#### TEXT SHOWN:

--- START ---

I’m not sure if anyone will be upset if I post this question here. Transfer speeds are mostly important to me because of how long it takes me to backup my Unity project on a local drive.
I am getting ridiculously slow transfer speeds. It takes me 2-3 minutes to copy roughly 1GB of information from one SSD to another or from one folder to another on the same SSD. I thought maybe it was my SATA cables or maybe because my ADATA SSD sucks. I bought a couple NVMe drives thinking it may solve the problem. Problem not solved. I’m still getting roughly the same transfer speed from the SSD plugged into the “Hyper M2” port on my motherboard. I noticed in Window’s Device Manager that there were missing drivers for “PCI encryption/decryption controller” so I updated those thinking that would solve the problem. It didn’t. Everything looks fine in the Device Manager. Anyone have any suggestions? Is 500MB a MINUTE a normal SSD transfer speed? Does the bus on my motherboard suck or something? Thanks in advance.
People would need more information. For large file transfers, SSD performance varies greatly. If the SSD has a cache at all, once the cache gets filled the write performance you get will max out at the performance of the underlying nand flash performance, which can actually be quite slow.
Are you seeing high transfer speeds at the start of a transfer, only for the transfer speed to basically fall off a cliff? That is expected behavior when a cache gets filled.
QLC based SSD’s have become very popular, because they pack more data into fewer cells, but they generally have the worst performance once the cache is filled.
Cache technologies also vary from drive to drive. More expensive models often have a dedicated DRAM cache, some a dedicated SLC cache (fast nand flash), and some will use a portion of the drive’s unused nand flash in SLC mode as a cache. The last one is the cheapest for manufacturers to implement, but requires you don’t fill up your drive or you won’t have any cache.

--- END ---

#### DATA RECORDS:
--- START ---

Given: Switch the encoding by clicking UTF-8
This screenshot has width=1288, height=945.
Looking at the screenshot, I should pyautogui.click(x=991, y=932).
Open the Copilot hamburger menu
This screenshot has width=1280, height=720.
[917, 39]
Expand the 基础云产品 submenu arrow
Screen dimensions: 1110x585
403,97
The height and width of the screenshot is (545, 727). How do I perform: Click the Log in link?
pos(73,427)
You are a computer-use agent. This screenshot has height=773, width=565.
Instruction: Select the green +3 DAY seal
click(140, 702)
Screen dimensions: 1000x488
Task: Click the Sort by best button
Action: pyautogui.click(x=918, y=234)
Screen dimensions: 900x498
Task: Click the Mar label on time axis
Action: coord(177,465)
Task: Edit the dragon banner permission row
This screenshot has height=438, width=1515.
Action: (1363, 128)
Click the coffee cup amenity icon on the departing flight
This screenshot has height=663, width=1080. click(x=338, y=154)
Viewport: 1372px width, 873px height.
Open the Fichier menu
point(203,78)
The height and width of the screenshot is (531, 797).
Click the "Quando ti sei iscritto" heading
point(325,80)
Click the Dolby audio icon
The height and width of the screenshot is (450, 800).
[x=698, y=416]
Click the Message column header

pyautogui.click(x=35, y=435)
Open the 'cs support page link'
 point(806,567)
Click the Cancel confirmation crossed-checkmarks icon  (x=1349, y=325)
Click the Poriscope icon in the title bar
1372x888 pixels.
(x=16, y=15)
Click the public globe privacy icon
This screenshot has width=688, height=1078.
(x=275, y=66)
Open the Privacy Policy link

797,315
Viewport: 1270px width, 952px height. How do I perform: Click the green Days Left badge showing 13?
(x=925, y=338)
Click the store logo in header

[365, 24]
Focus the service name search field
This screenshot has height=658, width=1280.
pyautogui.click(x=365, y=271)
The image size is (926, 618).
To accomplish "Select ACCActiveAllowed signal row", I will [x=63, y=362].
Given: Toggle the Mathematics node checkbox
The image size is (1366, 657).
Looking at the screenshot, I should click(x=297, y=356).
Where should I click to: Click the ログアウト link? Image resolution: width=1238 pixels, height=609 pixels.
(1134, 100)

--- END ---

#### WHAT THIS TASK INVOLVES:
Transcribe the SSD transfer speed discussion exactly as it appears, from start to finish.

#### SOLUTION TO THE PROBLEM:
I’m not sure if anyone will be upset if I post this question here. Transfer speeds are mostly important to me because of how long it takes me to backup my Unity project on a local drive.
I am getting ridiculously slow transfer speeds. It takes me 2-3 minutes to copy roughly 1GB of information from one SSD to another or from one folder to another on the same SSD. I thought maybe it was my SATA cables or maybe because my ADATA SSD sucks. I bought a couple NVMe drives thinking it may solve the problem. Problem not solved. I’m still getting roughly the same transfer speed from the SSD plugged into the “Hyper M2” port on my motherboard. I noticed in Window’s Device Manager that there were missing drivers for “PCI encryption/decryption controller” so I updated those thinking that would solve the problem. It didn’t. Everything looks fine in the Device Manager. Anyone have any suggestions? Is 500MB a MINUTE a normal SSD transfer speed? Does the bus on my motherboard suck or something? Thanks in advance.
People would need more information. For large file transfers, SSD performance varies greatly. If the SSD has a cache at all, once the cache gets filled the write performance you get will max out at the performance of the underlying nand flash performance, which can actually be quite slow.
Are you seeing high transfer speeds at the start of a transfer, only for the transfer speed to basically fall off a cliff? That is expected behavior when a cache gets filled.
QLC based SSD’s have become very popular, because they pack more data into fewer cells, but they generally have the worst performance once the cache is filled.
Cache technologies also vary from drive to drive. More expensive models often have a dedicated DRAM cache, some a dedicated SLC cache (fast nand flash), and some will use a portion of the drive’s unused nand flash in SLC mode as a cache. The last one is the cheapest for manufacturers to implement, but requires you don’t fill up your drive or you won’t have any cache.